Directions >>
From the line with "Viewport: 588px width, 368px height." through the last line of the records below, both ends included, transcribe only those lines, exactly, and omit the pictures.

Records shown >>

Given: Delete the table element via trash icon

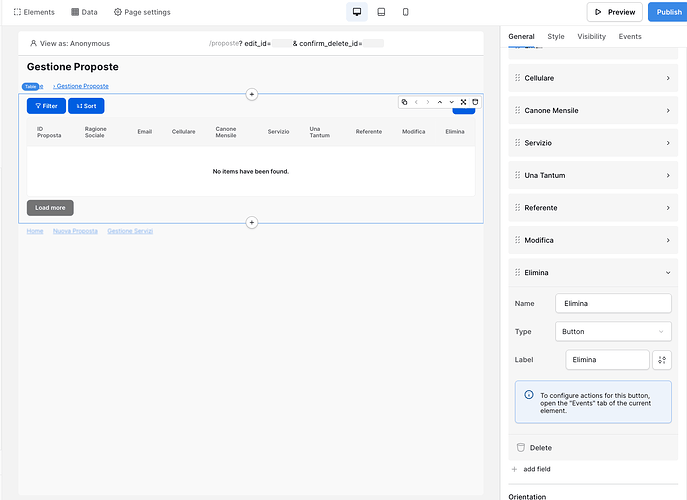Looking at the screenshot, I should click(x=475, y=102).
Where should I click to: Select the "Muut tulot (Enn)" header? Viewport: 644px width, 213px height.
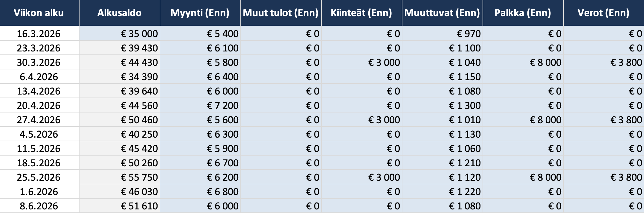coord(281,13)
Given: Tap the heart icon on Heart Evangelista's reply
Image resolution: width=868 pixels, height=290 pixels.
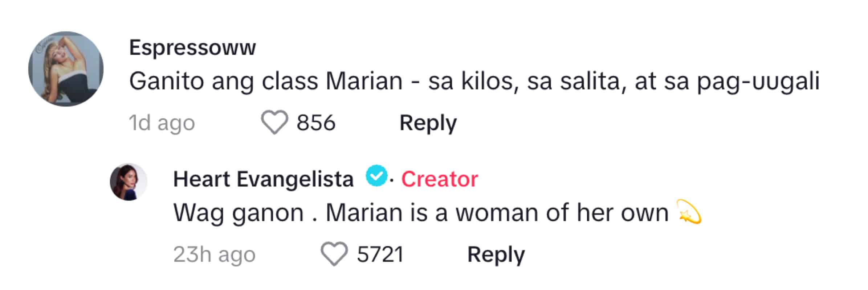Looking at the screenshot, I should (x=334, y=254).
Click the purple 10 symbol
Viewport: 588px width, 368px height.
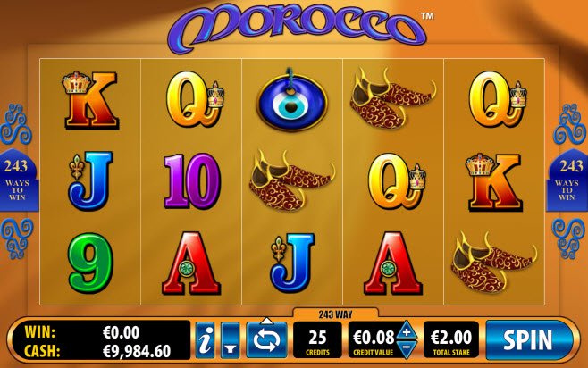191,181
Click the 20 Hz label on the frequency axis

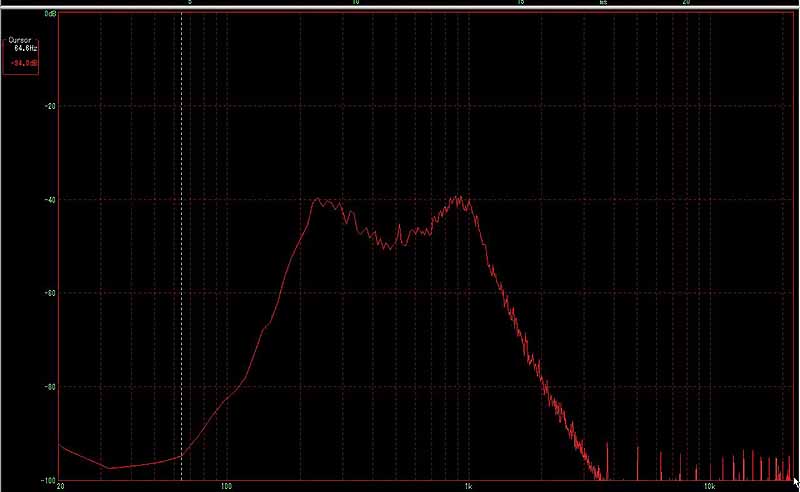pos(61,487)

Response >>
Viewport: 588px width, 368px height.
191,181
Click the 20 Hz label on the frequency axis

pos(61,487)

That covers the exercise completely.